[Records]

>> BEGIN

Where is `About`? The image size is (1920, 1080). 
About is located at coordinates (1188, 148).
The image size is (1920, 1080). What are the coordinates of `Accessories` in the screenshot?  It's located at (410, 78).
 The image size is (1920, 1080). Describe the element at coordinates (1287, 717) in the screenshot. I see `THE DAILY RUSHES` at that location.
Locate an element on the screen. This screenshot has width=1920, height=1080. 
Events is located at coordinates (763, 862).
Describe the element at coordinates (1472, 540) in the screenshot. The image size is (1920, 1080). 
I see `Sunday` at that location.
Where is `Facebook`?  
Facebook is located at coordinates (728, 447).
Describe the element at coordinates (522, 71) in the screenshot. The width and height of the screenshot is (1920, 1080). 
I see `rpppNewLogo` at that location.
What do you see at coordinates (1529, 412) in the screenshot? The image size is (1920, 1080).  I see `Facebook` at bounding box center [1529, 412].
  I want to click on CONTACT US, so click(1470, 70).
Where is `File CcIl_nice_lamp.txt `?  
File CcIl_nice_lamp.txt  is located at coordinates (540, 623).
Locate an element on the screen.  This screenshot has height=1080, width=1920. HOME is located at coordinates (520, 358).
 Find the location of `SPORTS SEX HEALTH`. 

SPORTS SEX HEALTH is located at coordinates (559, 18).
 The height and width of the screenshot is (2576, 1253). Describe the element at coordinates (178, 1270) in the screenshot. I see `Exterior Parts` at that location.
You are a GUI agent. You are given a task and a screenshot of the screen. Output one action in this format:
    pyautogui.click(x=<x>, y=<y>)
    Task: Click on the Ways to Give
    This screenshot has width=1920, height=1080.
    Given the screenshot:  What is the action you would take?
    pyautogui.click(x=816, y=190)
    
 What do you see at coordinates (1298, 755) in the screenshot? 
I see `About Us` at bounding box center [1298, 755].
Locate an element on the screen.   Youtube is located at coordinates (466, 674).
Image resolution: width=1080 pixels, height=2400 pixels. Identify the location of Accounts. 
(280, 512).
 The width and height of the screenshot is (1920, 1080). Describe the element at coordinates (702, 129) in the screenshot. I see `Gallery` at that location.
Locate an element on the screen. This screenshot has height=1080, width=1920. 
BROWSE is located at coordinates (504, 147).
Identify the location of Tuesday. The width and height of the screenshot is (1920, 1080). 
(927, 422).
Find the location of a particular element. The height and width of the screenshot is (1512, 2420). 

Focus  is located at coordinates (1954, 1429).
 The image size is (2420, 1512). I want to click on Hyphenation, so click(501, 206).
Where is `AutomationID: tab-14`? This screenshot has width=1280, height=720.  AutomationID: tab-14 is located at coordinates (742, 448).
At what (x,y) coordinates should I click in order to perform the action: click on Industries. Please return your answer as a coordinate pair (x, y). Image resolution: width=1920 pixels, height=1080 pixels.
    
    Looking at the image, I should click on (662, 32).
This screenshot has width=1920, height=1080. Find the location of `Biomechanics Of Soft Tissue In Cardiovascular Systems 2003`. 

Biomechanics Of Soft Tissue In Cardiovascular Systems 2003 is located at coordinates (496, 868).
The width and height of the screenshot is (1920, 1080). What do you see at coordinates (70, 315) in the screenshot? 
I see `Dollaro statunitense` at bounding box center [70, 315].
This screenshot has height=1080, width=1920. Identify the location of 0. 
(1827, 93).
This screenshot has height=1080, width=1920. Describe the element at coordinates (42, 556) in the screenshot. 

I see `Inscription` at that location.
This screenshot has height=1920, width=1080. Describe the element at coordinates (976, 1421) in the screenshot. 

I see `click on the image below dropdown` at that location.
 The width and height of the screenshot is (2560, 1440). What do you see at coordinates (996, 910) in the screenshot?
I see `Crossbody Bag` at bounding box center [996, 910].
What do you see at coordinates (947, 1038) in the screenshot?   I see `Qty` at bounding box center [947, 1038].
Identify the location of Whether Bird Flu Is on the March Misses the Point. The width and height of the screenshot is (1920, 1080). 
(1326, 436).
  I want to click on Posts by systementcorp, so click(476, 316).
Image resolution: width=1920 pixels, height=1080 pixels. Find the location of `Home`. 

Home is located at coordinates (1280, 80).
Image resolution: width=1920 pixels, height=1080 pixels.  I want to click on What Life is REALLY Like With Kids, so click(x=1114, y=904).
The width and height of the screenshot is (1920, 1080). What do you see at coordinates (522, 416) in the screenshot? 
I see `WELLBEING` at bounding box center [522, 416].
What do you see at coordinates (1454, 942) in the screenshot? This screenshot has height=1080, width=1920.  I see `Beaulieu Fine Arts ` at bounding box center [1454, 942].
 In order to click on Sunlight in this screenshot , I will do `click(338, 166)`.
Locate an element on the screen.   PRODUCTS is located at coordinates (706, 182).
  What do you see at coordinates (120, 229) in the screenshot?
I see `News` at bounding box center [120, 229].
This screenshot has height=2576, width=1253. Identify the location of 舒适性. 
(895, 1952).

>> END

#### [THE REQUEST]
Rewrite all of the entries above with every "Locate an element on the screen" changed to "Find an element on the screen", and leave everything else as it is.

#### [SOLUTION]
Where is `About`? The image size is (1920, 1080). 
About is located at coordinates (1188, 148).
The image size is (1920, 1080). What are the coordinates of `Accessories` in the screenshot?  It's located at (410, 78).
 The image size is (1920, 1080). Describe the element at coordinates (1287, 717) in the screenshot. I see `THE DAILY RUSHES` at that location.
Find an element on the screen. This screenshot has width=1920, height=1080. 
Events is located at coordinates (763, 862).
Describe the element at coordinates (1472, 540) in the screenshot. The image size is (1920, 1080). 
I see `Sunday` at that location.
Where is `Facebook`?  
Facebook is located at coordinates (728, 447).
Describe the element at coordinates (522, 71) in the screenshot. The width and height of the screenshot is (1920, 1080). 
I see `rpppNewLogo` at that location.
What do you see at coordinates (1529, 412) in the screenshot? The image size is (1920, 1080).  I see `Facebook` at bounding box center [1529, 412].
  I want to click on CONTACT US, so click(1470, 70).
Where is `File CcIl_nice_lamp.txt `?  
File CcIl_nice_lamp.txt  is located at coordinates (540, 623).
Find an element on the screen.  This screenshot has height=1080, width=1920. HOME is located at coordinates (520, 358).
 Find the location of `SPORTS SEX HEALTH`. 

SPORTS SEX HEALTH is located at coordinates (559, 18).
 The height and width of the screenshot is (2576, 1253). Describe the element at coordinates (178, 1270) in the screenshot. I see `Exterior Parts` at that location.
You are a GUI agent. You are given a task and a screenshot of the screen. Output one action in this format:
    pyautogui.click(x=<x>, y=<y>)
    Task: Click on the Ways to Give
    This screenshot has width=1920, height=1080.
    Given the screenshot:  What is the action you would take?
    pyautogui.click(x=816, y=190)
    
 What do you see at coordinates (1298, 755) in the screenshot? 
I see `About Us` at bounding box center [1298, 755].
Find an element on the screen.   Youtube is located at coordinates (466, 674).
Image resolution: width=1080 pixels, height=2400 pixels. Identify the location of Accounts. 
(280, 512).
 The width and height of the screenshot is (1920, 1080). Describe the element at coordinates (702, 129) in the screenshot. I see `Gallery` at that location.
Find an element on the screen. This screenshot has height=1080, width=1920. 
BROWSE is located at coordinates (504, 147).
Identify the location of Tuesday. The width and height of the screenshot is (1920, 1080). 
(927, 422).
Find the location of a particular element. The height and width of the screenshot is (1512, 2420). 

Focus  is located at coordinates (1954, 1429).
 The image size is (2420, 1512). I want to click on Hyphenation, so click(501, 206).
Where is `AutomationID: tab-14`? This screenshot has width=1280, height=720.  AutomationID: tab-14 is located at coordinates (742, 448).
At what (x,y) coordinates should I click in order to perform the action: click on Industries. Please return your answer as a coordinate pair (x, y). Image resolution: width=1920 pixels, height=1080 pixels.
    
    Looking at the image, I should click on (662, 32).
This screenshot has width=1920, height=1080. Find the location of `Biomechanics Of Soft Tissue In Cardiovascular Systems 2003`. 

Biomechanics Of Soft Tissue In Cardiovascular Systems 2003 is located at coordinates (496, 868).
The width and height of the screenshot is (1920, 1080). What do you see at coordinates (70, 315) in the screenshot? 
I see `Dollaro statunitense` at bounding box center [70, 315].
This screenshot has height=1080, width=1920. Identify the location of 0. 
(1827, 93).
This screenshot has height=1080, width=1920. Describe the element at coordinates (42, 556) in the screenshot. 

I see `Inscription` at that location.
This screenshot has height=1920, width=1080. Describe the element at coordinates (976, 1421) in the screenshot. 

I see `click on the image below dropdown` at that location.
 The width and height of the screenshot is (2560, 1440). What do you see at coordinates (996, 910) in the screenshot?
I see `Crossbody Bag` at bounding box center [996, 910].
What do you see at coordinates (947, 1038) in the screenshot?   I see `Qty` at bounding box center [947, 1038].
Identify the location of Whether Bird Flu Is on the March Misses the Point. The width and height of the screenshot is (1920, 1080). 
(1326, 436).
  I want to click on Posts by systementcorp, so click(476, 316).
Image resolution: width=1920 pixels, height=1080 pixels. Find the location of `Home`. 

Home is located at coordinates (1280, 80).
Image resolution: width=1920 pixels, height=1080 pixels.  I want to click on What Life is REALLY Like With Kids, so click(x=1114, y=904).
The width and height of the screenshot is (1920, 1080). What do you see at coordinates (522, 416) in the screenshot? 
I see `WELLBEING` at bounding box center [522, 416].
What do you see at coordinates (1454, 942) in the screenshot? This screenshot has height=1080, width=1920.  I see `Beaulieu Fine Arts ` at bounding box center [1454, 942].
 In order to click on Sunlight in this screenshot , I will do `click(338, 166)`.
Find an element on the screen.   PRODUCTS is located at coordinates (706, 182).
  What do you see at coordinates (120, 229) in the screenshot?
I see `News` at bounding box center [120, 229].
This screenshot has height=2576, width=1253. Identify the location of 舒适性. 
(895, 1952).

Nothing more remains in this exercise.